I'm trying to solve a statistic exam and i got lost with this exercise.
1) Consider a sample from a continuos probability distribution with density:
$$ f(x) = \begin{cases} (1+\theta x)/8 & \text{if }-4<x<4, \\ 0 & \text{otherwise.} \end{cases} $$
a) Is $\bar\theta = \frac{3}{16}X$ (this $X$ is the sample median) an unbiased estimator of $\theta$?
Where should i start? Should i integrate the function, and compare the expected value of it with the expected value of the estimator? How do i integrate if i don't know which value should i assign to $\theta$? (should i integrate leaving it as a constant?)
I hope you understand, i translated the exercise, maybe some term are different in english.
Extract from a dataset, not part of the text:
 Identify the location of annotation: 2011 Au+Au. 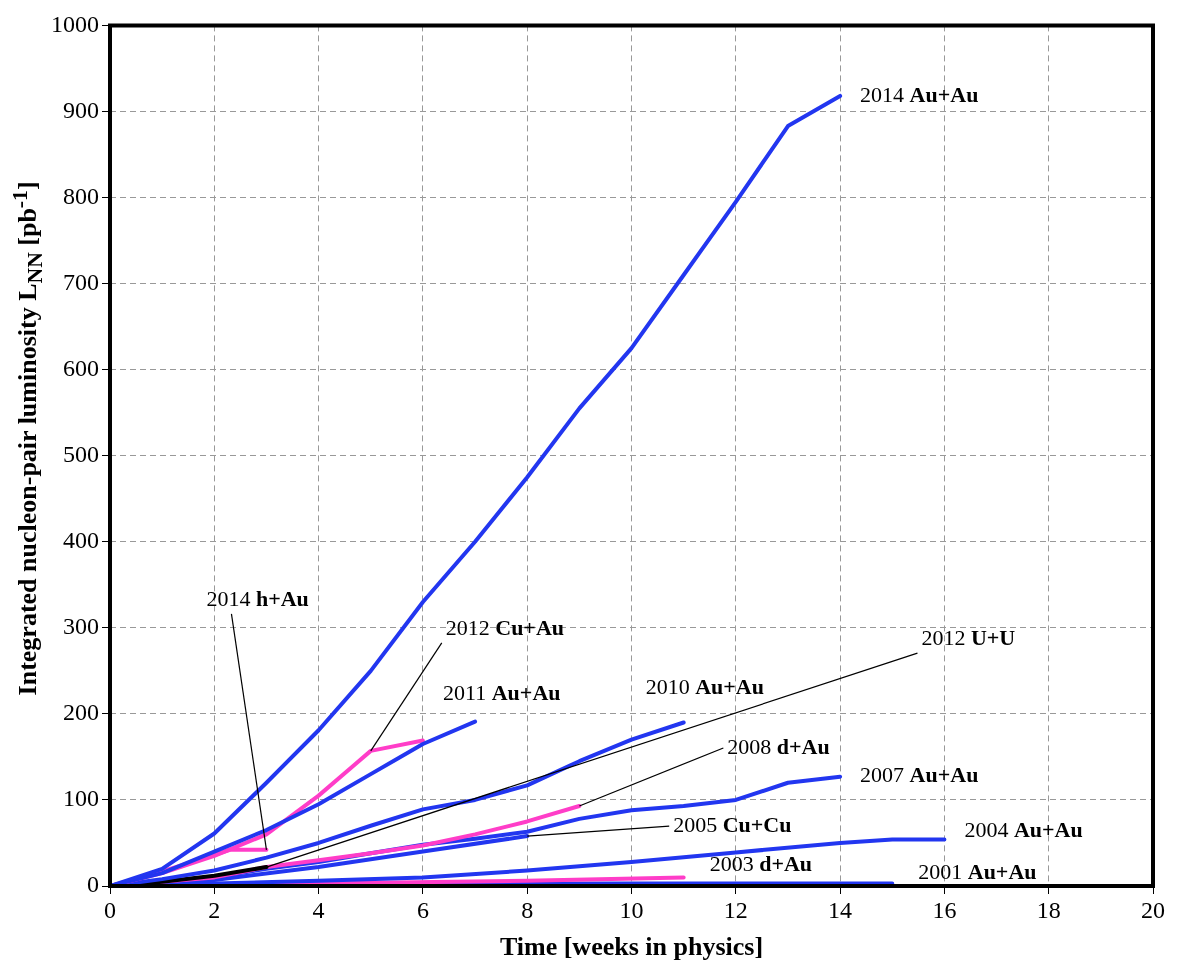
(502, 693).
We calculate the mean of the estimator $\frac{3}{16}X$. This is $\frac{3}{16}$ times the mean of $X$.
The mean of $X$ is $$\int_{-4}^{4} x\frac{1+\theta x}{8}\,dx.$$ Integrating $\frac{1}{8}(x+\theta x^2)$ is straightforward. The definite integral turns out to be $\frac{16}{3}\theta$. Multiply by $\frac{3}{16}$, and we do get $\theta$. Thus we do have an unbiased estimator of $\theta$.
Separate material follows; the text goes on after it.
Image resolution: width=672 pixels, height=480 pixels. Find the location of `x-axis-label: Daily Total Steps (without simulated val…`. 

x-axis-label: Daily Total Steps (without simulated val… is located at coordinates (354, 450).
Unbiasedness is an important quality in an estimator: it is good if the estimator is on average right. (But there are some instances where a slightly biased estimator has compensating properties that make it attractive.)
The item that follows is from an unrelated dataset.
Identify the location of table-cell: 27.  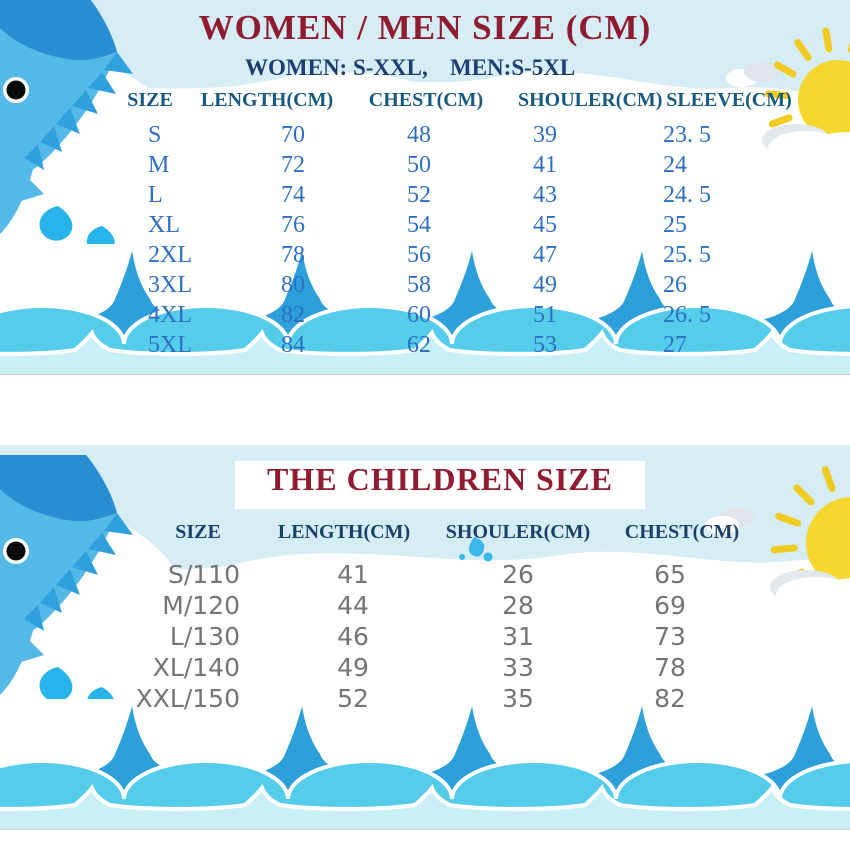
(675, 345).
On your question about $\theta$, yes, it is an unknown distribution parameter. There are some restrictions on $\theta$, since a density function can never be negative. It turns out that we must have $-\frac{1}{4}\le \theta\le \frac{1}{4}$.
There are many distributions in which there is one or more free parameter. The most important is the normal, with parameters $\mu$ and $\sigma^2$, but there is also the binomial, with parameters $p$ and $n$, and so on. Estimating the value of a parameter is an important statistical task.